OBJECTIVE: Can you copy out everything in the listing from the line containing "The width and height of the screenshot is (1320, 765)." down to the end of the listing, exactly as it appears?

Listing for locating visible targets:

[BEGIN]

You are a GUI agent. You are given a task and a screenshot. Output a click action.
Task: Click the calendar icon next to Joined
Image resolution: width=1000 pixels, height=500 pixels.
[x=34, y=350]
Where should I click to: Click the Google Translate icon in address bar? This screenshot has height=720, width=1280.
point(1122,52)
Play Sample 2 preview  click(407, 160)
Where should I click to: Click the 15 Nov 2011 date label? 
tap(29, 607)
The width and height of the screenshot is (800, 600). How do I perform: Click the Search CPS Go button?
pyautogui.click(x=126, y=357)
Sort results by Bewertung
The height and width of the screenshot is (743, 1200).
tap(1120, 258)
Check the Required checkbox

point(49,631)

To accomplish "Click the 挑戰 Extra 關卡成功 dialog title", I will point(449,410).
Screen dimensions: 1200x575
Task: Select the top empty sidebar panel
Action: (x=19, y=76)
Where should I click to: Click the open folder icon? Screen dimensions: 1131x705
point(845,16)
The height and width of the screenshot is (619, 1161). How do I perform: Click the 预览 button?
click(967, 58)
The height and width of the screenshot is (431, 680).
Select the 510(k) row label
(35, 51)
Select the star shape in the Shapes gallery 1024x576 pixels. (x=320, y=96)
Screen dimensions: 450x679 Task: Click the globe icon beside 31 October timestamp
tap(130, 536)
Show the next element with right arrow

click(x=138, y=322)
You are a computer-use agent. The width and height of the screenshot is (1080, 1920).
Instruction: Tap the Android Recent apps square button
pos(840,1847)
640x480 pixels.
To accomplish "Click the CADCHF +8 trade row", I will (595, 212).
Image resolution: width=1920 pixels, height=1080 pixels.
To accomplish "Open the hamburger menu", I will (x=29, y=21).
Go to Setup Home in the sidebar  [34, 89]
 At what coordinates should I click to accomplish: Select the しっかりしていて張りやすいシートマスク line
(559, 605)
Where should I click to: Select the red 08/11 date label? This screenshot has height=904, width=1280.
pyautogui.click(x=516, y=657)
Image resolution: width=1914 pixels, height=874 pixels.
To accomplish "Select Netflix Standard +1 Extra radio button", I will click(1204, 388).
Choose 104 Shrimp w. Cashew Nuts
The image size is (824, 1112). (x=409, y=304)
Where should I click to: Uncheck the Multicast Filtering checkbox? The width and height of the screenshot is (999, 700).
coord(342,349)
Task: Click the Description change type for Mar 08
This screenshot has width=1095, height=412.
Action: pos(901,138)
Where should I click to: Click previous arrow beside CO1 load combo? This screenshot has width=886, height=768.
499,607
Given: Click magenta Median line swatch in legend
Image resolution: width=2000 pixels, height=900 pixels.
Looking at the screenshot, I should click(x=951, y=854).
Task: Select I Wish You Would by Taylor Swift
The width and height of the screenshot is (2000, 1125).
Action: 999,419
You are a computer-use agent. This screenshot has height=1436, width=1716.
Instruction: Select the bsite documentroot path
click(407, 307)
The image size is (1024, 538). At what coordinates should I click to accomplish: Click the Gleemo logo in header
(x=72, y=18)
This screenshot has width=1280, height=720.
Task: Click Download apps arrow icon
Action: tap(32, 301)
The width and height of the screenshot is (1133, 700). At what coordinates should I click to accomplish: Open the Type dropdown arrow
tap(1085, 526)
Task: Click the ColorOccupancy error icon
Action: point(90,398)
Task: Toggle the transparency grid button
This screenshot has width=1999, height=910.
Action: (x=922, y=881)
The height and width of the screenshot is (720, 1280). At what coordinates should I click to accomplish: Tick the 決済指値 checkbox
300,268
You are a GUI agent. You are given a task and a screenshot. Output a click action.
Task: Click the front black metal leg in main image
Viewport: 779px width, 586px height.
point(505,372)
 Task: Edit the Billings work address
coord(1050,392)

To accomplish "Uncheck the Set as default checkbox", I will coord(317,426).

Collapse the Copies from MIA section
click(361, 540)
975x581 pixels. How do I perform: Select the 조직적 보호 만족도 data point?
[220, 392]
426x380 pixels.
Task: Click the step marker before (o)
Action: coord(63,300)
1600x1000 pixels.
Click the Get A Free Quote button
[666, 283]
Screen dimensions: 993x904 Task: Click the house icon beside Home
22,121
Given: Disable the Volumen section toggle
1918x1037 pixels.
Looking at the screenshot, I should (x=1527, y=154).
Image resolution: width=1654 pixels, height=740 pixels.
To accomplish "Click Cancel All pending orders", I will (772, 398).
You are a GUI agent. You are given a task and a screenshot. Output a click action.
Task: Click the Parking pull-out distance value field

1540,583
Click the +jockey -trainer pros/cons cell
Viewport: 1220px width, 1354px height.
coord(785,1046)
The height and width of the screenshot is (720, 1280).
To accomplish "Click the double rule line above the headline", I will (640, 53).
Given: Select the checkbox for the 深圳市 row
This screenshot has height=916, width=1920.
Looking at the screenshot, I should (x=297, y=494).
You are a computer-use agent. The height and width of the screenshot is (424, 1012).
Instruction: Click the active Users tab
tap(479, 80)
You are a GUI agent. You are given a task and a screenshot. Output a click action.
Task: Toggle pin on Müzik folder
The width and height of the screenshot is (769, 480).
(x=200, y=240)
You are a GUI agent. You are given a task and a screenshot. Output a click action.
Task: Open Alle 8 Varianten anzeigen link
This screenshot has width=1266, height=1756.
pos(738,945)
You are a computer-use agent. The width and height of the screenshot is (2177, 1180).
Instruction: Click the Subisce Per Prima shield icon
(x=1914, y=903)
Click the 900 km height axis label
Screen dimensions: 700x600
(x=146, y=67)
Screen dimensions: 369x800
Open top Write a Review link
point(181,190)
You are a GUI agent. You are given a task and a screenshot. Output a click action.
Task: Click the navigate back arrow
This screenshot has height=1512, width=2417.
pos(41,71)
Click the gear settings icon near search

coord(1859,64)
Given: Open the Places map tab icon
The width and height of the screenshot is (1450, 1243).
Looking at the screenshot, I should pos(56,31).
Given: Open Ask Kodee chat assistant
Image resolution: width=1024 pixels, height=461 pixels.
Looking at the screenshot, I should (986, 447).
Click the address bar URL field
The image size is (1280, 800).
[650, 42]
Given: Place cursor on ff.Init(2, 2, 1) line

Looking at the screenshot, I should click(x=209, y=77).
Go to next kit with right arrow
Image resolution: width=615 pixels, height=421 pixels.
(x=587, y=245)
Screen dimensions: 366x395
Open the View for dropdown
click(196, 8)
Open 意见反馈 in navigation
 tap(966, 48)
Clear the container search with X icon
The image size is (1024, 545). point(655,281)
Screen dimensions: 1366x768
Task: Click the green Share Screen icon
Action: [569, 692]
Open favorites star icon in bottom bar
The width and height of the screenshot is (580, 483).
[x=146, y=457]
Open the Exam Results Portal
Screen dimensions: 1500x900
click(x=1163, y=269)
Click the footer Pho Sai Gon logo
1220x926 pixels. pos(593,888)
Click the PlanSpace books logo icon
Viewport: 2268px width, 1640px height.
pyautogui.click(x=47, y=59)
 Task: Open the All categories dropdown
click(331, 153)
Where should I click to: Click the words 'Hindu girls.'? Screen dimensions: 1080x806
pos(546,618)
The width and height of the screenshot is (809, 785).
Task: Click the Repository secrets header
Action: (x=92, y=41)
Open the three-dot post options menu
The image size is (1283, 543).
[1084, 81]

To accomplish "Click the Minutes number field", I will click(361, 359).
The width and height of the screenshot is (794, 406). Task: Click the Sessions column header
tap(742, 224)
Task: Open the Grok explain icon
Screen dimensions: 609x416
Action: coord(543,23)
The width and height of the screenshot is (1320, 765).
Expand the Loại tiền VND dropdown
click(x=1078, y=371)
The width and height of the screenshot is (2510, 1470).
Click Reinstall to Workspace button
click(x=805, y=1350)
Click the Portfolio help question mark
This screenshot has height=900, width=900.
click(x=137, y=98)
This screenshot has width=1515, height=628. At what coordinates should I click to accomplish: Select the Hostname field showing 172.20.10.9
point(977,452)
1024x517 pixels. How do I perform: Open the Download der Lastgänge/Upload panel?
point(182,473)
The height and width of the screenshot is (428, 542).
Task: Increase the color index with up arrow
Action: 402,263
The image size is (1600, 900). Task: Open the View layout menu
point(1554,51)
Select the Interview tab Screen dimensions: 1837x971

[END]

SOLUTION FOR THIS TASK:
The width and height of the screenshot is (1320, 765).
Expand the Loại tiền VND dropdown
click(x=1078, y=371)
The width and height of the screenshot is (2510, 1470).
Click Reinstall to Workspace button
click(x=805, y=1350)
Click the Portfolio help question mark
This screenshot has height=900, width=900.
click(x=137, y=98)
This screenshot has width=1515, height=628. At what coordinates should I click to accomplish: Select the Hostname field showing 172.20.10.9
point(977,452)
1024x517 pixels. How do I perform: Open the Download der Lastgänge/Upload panel?
point(182,473)
The height and width of the screenshot is (428, 542).
Task: Increase the color index with up arrow
Action: 402,263
The image size is (1600, 900). Task: Open the View layout menu
point(1554,51)
Select the Interview tab Screen dimensions: 1837x971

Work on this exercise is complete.